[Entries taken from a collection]
#####
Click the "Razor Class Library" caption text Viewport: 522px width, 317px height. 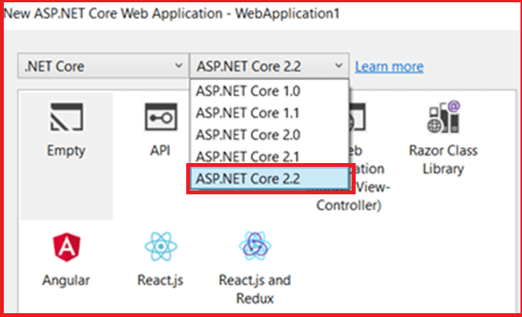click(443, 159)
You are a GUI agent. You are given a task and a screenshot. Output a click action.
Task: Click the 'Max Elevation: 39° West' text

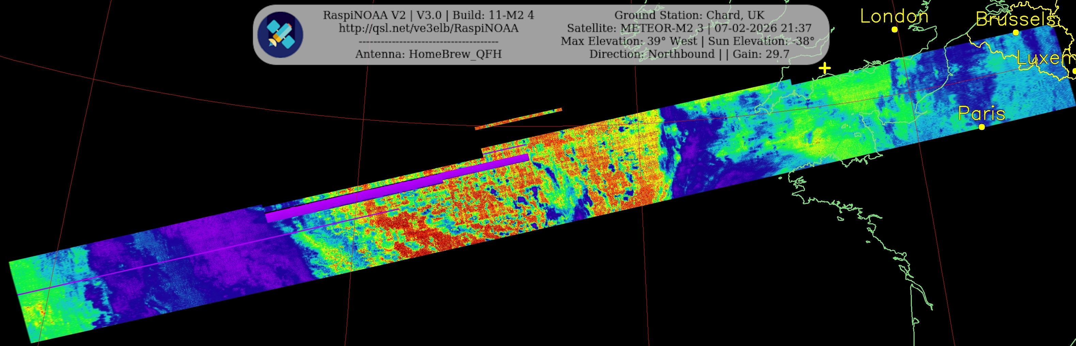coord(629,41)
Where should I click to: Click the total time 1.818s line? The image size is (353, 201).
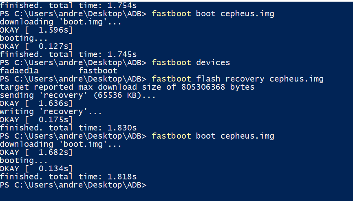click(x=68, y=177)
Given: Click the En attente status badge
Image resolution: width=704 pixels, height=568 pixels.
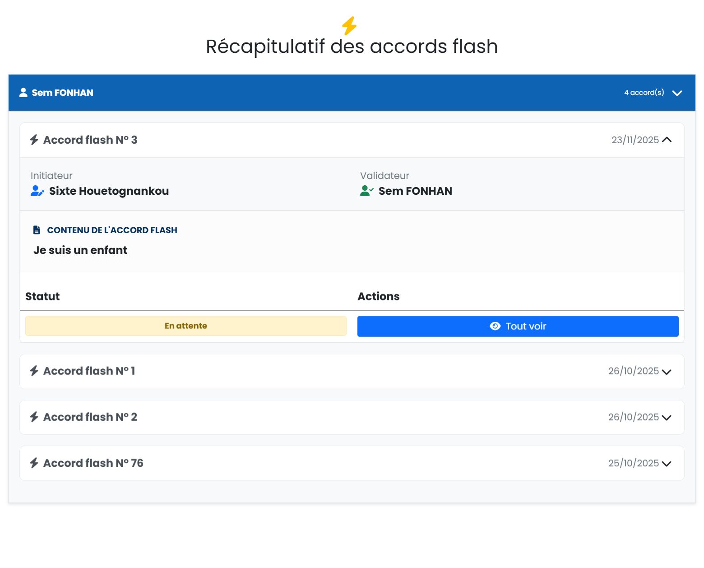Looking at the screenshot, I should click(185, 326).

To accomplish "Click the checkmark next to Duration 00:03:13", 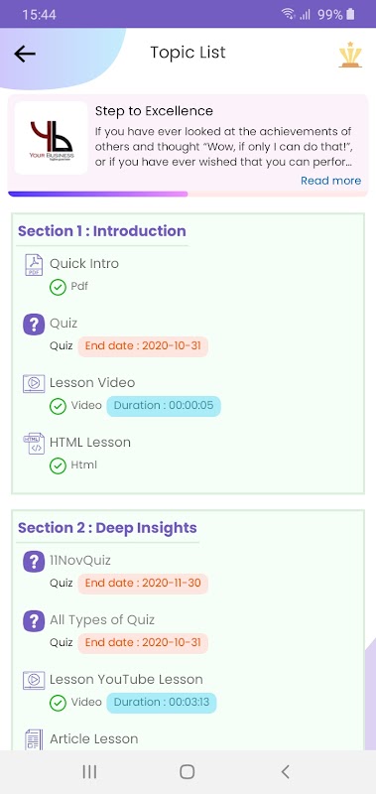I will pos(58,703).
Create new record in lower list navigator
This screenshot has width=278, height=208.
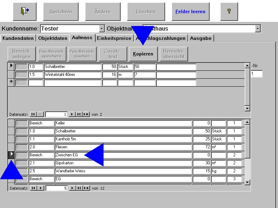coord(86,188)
#####
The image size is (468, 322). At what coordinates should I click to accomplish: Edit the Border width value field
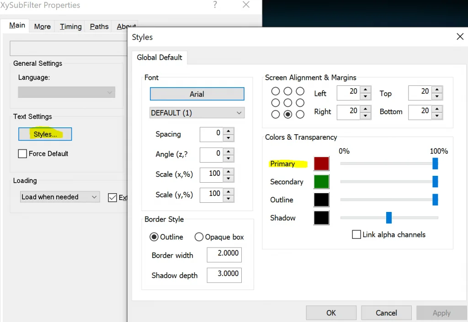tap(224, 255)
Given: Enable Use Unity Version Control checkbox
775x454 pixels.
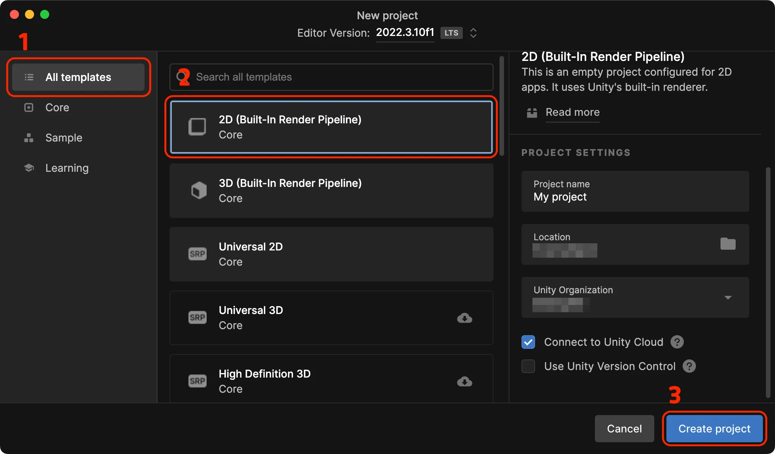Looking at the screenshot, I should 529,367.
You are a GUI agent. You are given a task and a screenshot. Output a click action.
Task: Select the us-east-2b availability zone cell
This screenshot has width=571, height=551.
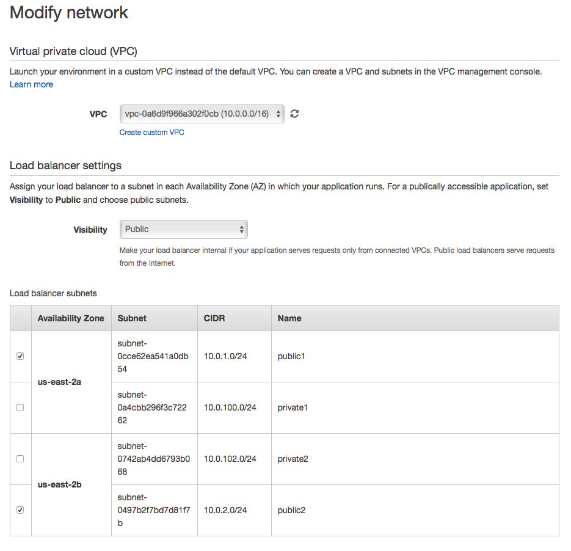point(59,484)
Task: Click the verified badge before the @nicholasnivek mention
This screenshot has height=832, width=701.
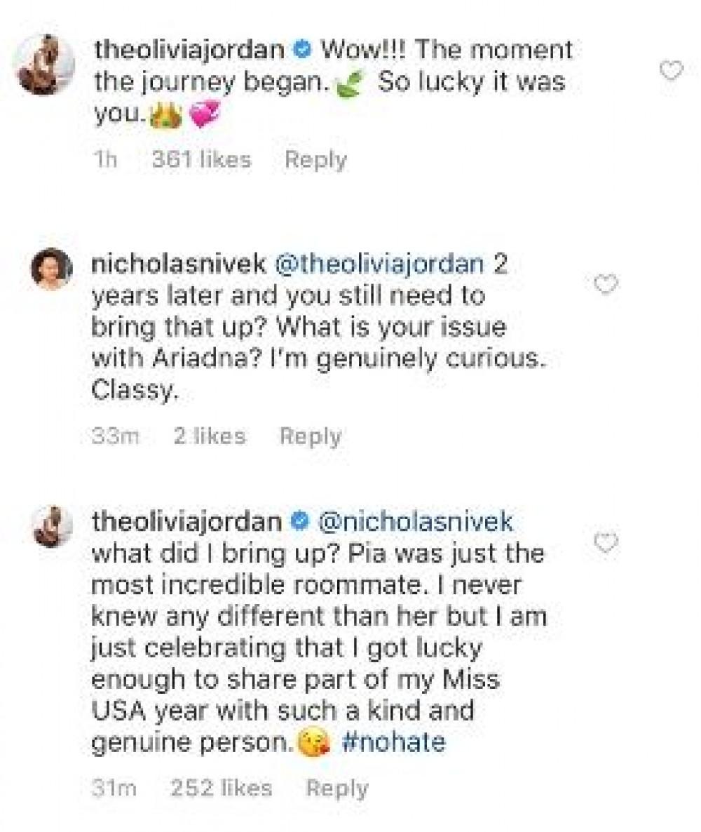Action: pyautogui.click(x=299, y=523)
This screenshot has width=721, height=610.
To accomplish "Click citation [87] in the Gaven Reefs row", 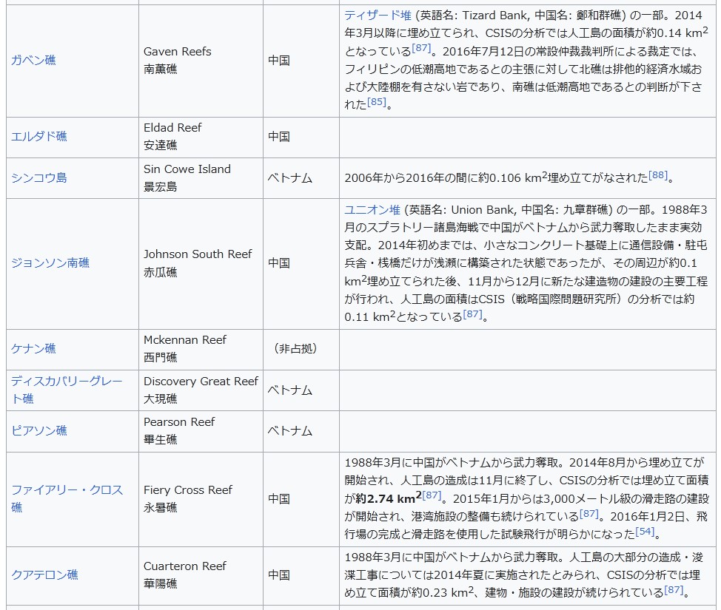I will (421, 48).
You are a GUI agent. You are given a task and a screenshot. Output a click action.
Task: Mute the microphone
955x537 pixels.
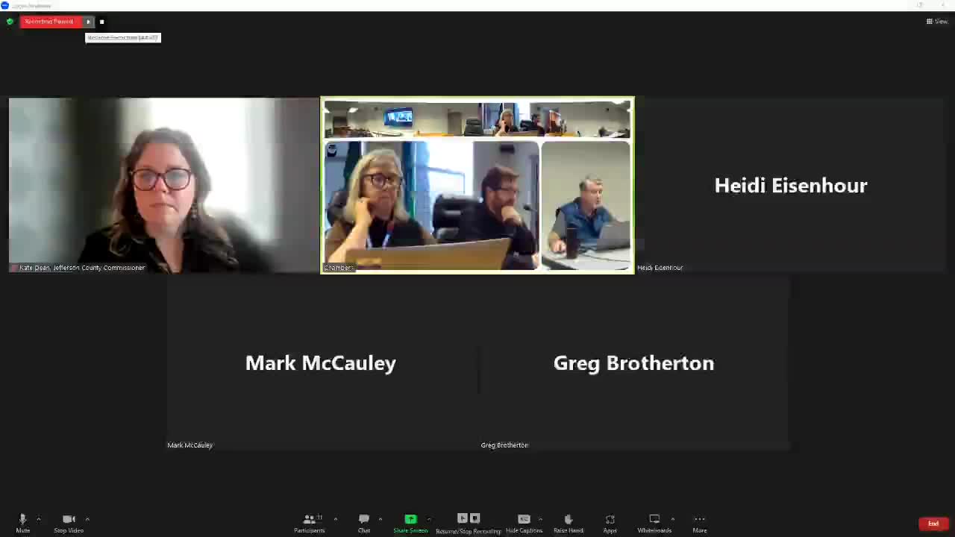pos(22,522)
#####
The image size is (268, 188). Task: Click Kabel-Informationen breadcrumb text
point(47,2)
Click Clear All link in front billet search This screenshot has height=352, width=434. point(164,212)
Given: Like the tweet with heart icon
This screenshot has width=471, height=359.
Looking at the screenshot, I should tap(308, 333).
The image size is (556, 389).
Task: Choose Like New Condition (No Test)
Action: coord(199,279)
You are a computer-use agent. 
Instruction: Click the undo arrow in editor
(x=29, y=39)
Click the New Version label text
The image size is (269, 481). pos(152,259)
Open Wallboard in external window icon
#####
TASK PROMPT: Could you retype exactly the lines above, starting at the line that contains "This screenshot has width=471, height=359." and ending at the line that contains "Open Wallboard in external window icon", and nothing more?

SOLUTION:
This screenshot has width=471, height=359.
Looking at the screenshot, I should tap(308, 333).
The image size is (556, 389).
Task: Choose Like New Condition (No Test)
Action: coord(199,279)
You are a computer-use agent. 
Instruction: Click the undo arrow in editor
(x=29, y=39)
Click the New Version label text
The image size is (269, 481). pos(152,259)
Open Wallboard in external window icon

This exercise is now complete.